Update the ASM autoscaling text from "Service Mesh (ASM)" through "exceeds a threshold.", starting at the first of those words and ending at the second, and change "walkthrough" to "tutorial" in that stretch.

Document segment ::
□ □ □ □ □ □ □

Service Mesh (ASM) generates telemetry data for every request flowing through your service mesh, without any changes to your application code. Based on the four golden signals of monitoring (latency, traffic, errors, and saturation), ASM produces a set of metrics for the services it manages. Feed these metrics into a Kubernetes Horizontal Pod Autoscaler (HPA) to scale workloads based on real traffic signals such as request rate, rather than relying solely on CPU or memory utilization.
This walkthrough covers the end-to-end setup: collecting ASM metrics in Prometheus, deploying a custom metrics adapter, and configuring an HPA that scales a sample workload when the average request rate exceeds a threshold.
How it works
Kubernetes supports two dimensions of automatic scaling:
Cluster Autoscaler (CA) -- adds or removes nodes based on pending pod scheduling demands.
Horizontal Pod Autoscaler (HPA) -- adjusts the replica count of a Deployment or StatefulSet.
The aggregation layer in Kubernetes allows third-party applications to extend the Kubernetes API by registering as API add-on components. These add-on components can implement the Custom Metrics API and allow the HPA to access any metric. The HPA retrieves metrics from three Kubernetes APIs:
| API | Purpose | Example metrics |
|---|---|---|
Resource Metrics API (metrics.k8s.io) | Core resource metrics | CPU, memory |
Custom Metrics API (custom.metrics.k8s.io) | Application-specific metrics tied to Kubernetes objects | Pods, Ingresses |
External Metrics API (external.metrics.k8s.io) | Metrics from systems outside the cluster | Prometheus queries, cloud monitoring |
ASM metrics originate from Prometheus, which sits outside the Kubernetes object model. This makes the External Metrics API the right choice. The kube-metrics-adapter bridges Prometheus and the External Metrics API so the HPA can query ASM metrics directly.

□ □ □ □ □ □ □

Data section ::
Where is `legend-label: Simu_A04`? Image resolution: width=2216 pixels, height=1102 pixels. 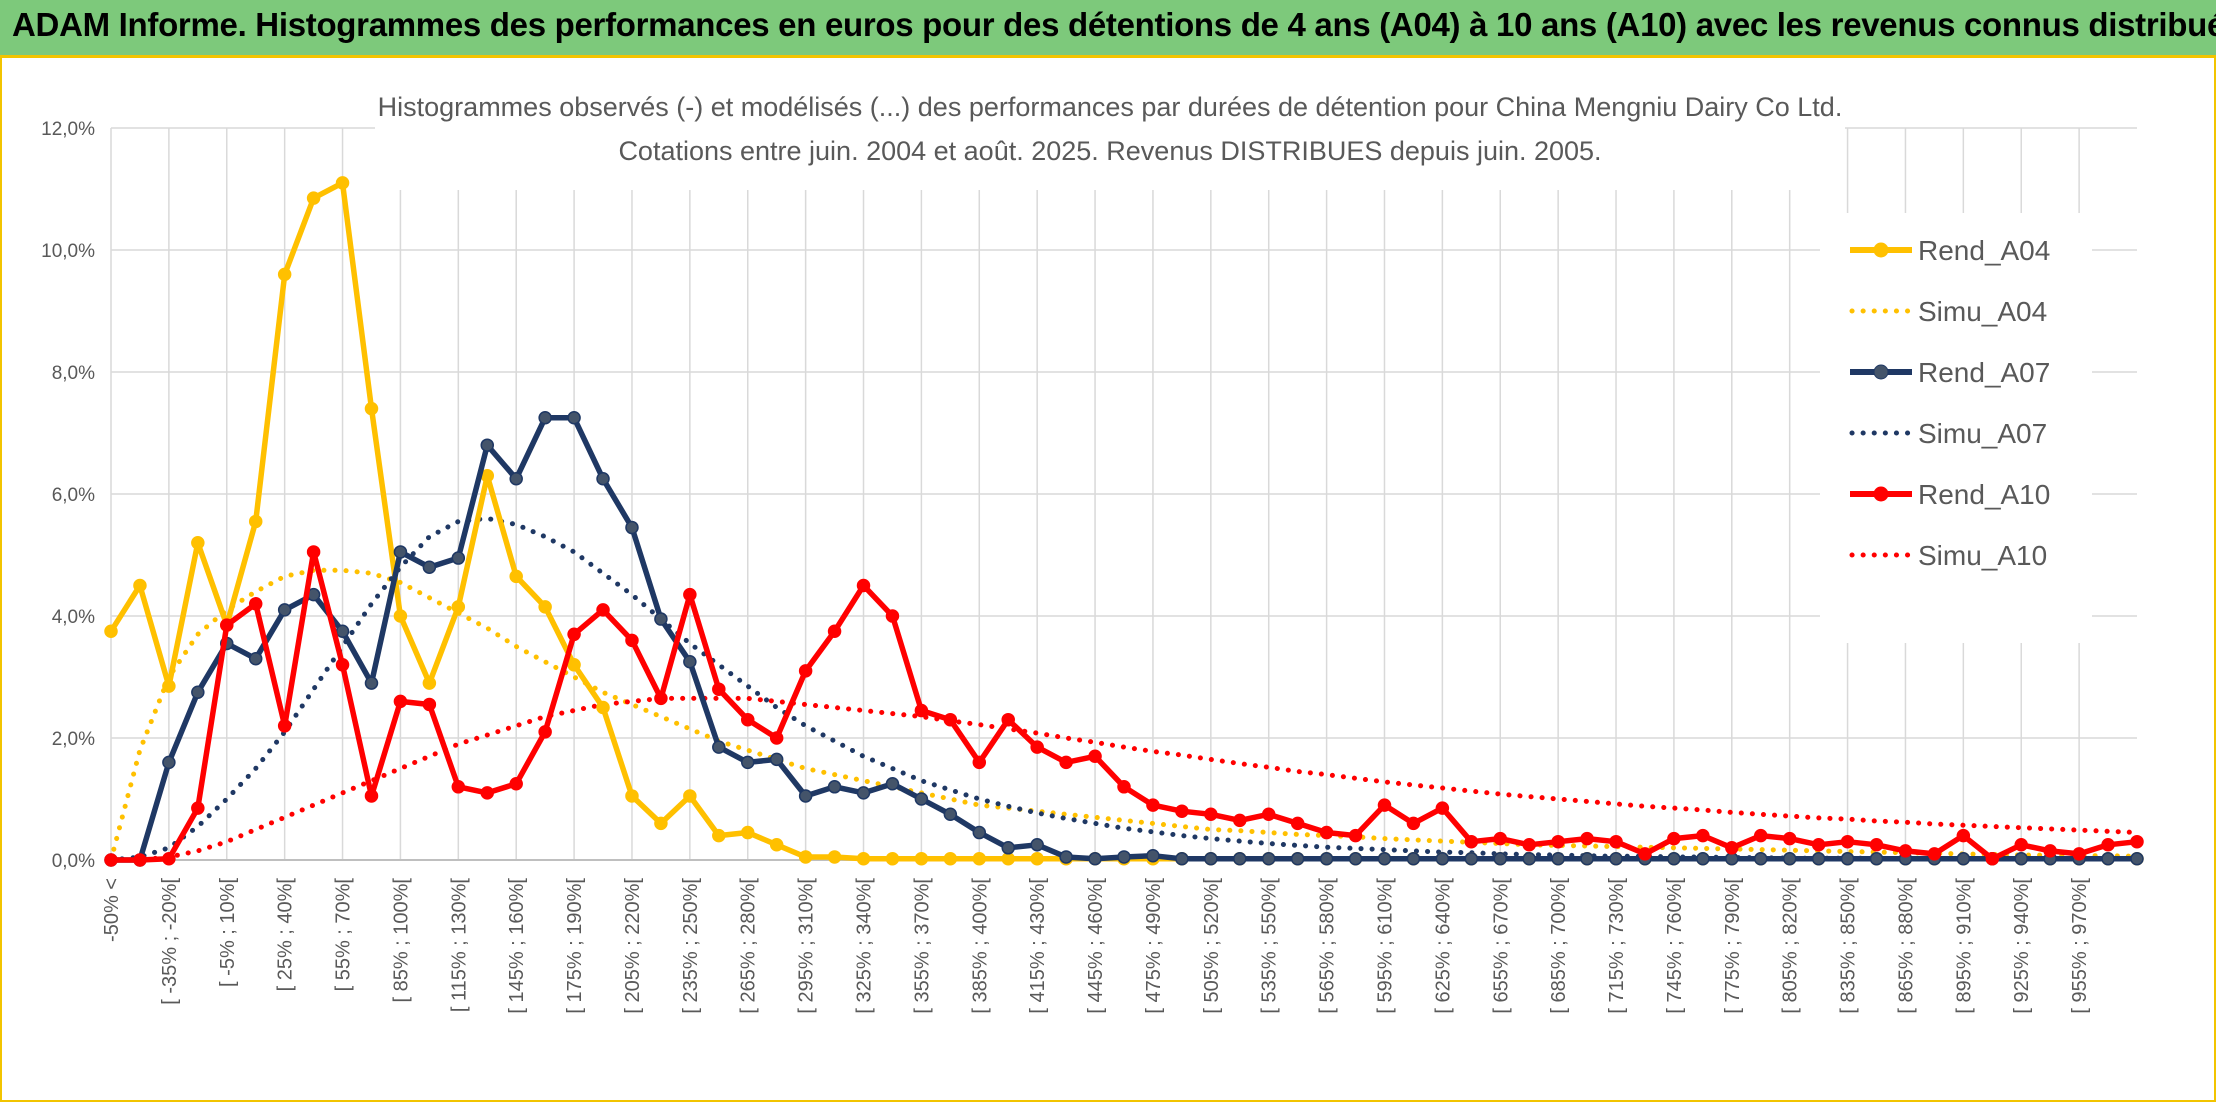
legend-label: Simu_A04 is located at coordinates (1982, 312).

□ □ □ □ □ □ □

Completed task ::
Service Mesh (ASM) generates telemetry data for every request flowing through your service mesh, without any changes to your application code. Based on the four golden signals of monitoring (latency, traffic, errors, and saturation), ASM produces a set of metrics for the services it manages. Feed these metrics into a Kubernetes Horizontal Pod Autoscaler (HPA) to scale workloads based on real traffic signals such as request rate, rather than relying solely on CPU or memory utilization.
This tutorial covers the end-to-end setup: collecting ASM metrics in Prometheus, deploying a custom metrics adapter, and configuring an HPA that scales a sample workload when the average request rate exceeds a threshold.